__Exercise set__.
1) Answer these questions from the account of the hospital stay below, one line each:
(a) Where was the child's hemangioma located?
(b) What was the minimum length of the hospital stay for the start of treatment?
(c) What hours did the posted quiet-time sign give?
2) Decide whether each statement agrees with the account of the hospital stay below, and support each yes or no with a quotation from it:
(a) The parents had to leave the child alone at the hospital during her stay.
(b) The hemangioma is a benign tumor.
(c) People in the ward kept to the posted quiet time.

__Text for analysis__.

========================

Our little wonder was diagnosed a little over a month ago with a hemangioma- a benign tumor- under her right eyelid. Not a terribly uncommon condition in children, but because of it's location and its threat to her developing eye and eyesight, it needed to be treated with medication. Unfortunately, to begin her treatment, she had to be admitted to the hospital for at least a 48 hour stay, so she could be monitored. Fortunately my wife and were allowed to stay with her for the duration.
I've been in the hospital for out-patient procedures, and for a few days with my wife when our little girl was born- never really an enjoyable time. But nothing compares, nor adds to the trials of the process as when the patient is your child. Adding to the heartbreak, are all the other children you see- and their parents wearing looks of concern and emotional exhaustion. Even with all the worry and nervousness I was experiencing, even with the all the wires attached to her little body, it made me really grateful that my little girl wasn't there recovering from major surgery, or wandering through the halls with an IV drip following close behind, or in worse condition. It was all there on display in our little corner of the ward.
(Emotionally unattached rant:) Speaking of those we shared or little corner with- and on a lighter note- and not to pat ourselves on the back- it appears as though my wife and were the only people who seemed to have any respect for those around us. These poor sick little children's cries paled in comparison to the noise made by their adult companions. People very loudly speaking on their phones, or talking to each other as if they were in separate zip codes despite the fact they were sitting next to or very near each other. There was a posted "Quiet Time from 1-3pm" sign that was never observed. And overheard at 3 am one morning was some guy saying, "Man this place is like a ghost town," with the subtlety of a lawn mower in a library. It's three o'clock in the morning dude, SHUT THE F UP. I understand everybody has their own ways of dealing with stressful situations, but is it too much to ask that they do it in a quieter fashion? It is a hospital after all, not the mall. When I'm trying to keep my daughter calm after being poked and prodded- I don't need to hear somebody talking about their leaky kitchen sink. Emoting over the state of your infirmed child is understood, discoursing at volume about your plumbing is not.(End of rant)

========================

__Provided material__.
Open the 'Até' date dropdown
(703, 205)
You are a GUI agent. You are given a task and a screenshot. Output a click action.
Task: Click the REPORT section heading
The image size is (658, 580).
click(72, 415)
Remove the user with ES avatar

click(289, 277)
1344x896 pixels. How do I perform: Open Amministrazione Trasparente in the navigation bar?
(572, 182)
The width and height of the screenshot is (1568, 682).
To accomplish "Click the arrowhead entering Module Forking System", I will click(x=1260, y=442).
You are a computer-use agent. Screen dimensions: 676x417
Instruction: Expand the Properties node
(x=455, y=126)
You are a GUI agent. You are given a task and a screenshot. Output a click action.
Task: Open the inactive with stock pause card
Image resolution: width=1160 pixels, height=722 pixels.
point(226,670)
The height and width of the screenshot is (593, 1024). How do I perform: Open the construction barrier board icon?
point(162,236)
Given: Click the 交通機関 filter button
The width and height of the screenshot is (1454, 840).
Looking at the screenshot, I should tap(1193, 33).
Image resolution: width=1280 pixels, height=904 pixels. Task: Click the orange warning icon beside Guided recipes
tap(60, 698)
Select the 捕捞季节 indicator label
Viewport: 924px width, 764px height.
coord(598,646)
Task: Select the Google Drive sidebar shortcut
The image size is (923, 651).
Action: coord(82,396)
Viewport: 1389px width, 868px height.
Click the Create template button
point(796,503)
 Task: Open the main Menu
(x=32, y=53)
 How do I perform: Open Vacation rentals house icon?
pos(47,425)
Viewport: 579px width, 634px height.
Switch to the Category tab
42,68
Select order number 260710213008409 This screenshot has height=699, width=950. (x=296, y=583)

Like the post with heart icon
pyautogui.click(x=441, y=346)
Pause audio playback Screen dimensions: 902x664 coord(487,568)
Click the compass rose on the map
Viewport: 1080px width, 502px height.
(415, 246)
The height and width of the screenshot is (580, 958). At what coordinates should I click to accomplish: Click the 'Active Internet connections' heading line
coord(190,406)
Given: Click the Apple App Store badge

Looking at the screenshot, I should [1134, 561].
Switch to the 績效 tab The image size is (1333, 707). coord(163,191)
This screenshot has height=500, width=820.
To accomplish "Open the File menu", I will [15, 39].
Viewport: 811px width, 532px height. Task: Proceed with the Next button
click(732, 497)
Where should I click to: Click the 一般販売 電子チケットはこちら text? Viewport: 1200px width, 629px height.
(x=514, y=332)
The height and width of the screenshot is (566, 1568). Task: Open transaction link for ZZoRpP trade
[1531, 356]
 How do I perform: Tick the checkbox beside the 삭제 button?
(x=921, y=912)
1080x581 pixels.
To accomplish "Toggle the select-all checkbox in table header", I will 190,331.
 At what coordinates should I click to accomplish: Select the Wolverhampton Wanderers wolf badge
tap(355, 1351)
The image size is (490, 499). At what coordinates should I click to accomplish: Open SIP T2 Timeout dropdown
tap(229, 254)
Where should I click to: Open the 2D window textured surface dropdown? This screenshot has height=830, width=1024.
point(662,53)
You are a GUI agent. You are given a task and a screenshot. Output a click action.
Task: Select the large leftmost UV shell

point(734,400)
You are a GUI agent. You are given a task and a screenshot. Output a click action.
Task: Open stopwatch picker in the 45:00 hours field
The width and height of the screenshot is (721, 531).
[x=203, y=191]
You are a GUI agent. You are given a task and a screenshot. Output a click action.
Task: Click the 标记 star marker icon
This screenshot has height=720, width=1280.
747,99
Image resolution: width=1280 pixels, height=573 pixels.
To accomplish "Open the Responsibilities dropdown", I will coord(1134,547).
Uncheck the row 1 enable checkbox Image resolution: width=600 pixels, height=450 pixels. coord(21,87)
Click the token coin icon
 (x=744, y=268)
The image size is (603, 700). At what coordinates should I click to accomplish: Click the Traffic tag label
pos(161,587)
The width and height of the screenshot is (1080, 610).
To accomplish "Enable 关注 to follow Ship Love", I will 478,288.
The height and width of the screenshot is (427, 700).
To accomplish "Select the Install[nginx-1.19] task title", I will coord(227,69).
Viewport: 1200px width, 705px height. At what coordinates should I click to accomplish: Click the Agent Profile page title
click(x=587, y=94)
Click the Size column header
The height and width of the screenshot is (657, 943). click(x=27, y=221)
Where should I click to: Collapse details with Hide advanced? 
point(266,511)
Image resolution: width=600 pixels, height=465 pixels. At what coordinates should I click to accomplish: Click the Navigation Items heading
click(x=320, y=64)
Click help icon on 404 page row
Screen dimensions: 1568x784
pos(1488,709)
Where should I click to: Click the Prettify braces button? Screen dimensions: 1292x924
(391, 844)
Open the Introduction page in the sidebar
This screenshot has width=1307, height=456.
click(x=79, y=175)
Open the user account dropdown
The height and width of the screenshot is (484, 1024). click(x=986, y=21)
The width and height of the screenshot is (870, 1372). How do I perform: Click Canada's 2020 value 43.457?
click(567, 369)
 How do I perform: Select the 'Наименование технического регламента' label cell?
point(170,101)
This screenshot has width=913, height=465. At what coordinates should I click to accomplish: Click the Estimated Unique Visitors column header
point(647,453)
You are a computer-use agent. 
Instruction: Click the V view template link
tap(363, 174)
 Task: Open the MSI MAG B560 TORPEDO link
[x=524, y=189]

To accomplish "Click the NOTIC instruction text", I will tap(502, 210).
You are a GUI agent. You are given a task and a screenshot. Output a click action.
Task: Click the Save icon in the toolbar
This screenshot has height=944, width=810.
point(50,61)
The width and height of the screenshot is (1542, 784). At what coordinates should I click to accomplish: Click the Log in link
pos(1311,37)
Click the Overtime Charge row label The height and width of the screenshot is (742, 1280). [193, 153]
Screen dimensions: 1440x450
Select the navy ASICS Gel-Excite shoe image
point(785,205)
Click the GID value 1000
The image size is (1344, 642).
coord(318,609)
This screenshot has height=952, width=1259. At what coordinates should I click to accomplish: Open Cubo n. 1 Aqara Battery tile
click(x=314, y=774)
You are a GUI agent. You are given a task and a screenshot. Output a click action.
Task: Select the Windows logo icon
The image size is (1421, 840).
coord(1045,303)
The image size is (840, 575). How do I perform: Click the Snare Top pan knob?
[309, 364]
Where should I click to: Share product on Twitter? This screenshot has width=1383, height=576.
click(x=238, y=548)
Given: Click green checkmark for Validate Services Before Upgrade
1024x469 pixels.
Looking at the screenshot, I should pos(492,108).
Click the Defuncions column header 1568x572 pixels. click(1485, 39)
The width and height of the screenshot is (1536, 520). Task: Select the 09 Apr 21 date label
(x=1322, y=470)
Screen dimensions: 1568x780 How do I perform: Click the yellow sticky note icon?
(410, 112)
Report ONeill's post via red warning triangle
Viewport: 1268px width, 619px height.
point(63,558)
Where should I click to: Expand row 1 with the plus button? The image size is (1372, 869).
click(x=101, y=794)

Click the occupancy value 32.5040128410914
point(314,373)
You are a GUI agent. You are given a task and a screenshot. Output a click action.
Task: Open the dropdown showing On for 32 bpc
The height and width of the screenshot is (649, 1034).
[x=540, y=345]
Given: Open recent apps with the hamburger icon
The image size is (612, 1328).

========================

__Responses__.
1)
(a) Under her right eyelid.
(b) At least 48 hours.
(c) From 1 to 3 pm.

2)
(a) No: "Fortunately my wife and were allowed to stay with her for the duration."
(b) Yes: "diagnosed a little over a month ago with a hemangioma- a benign tumor- under her right eyelid"
(c) No: "There was a posted "Quiet Time from 1-3pm" sign that was never observed."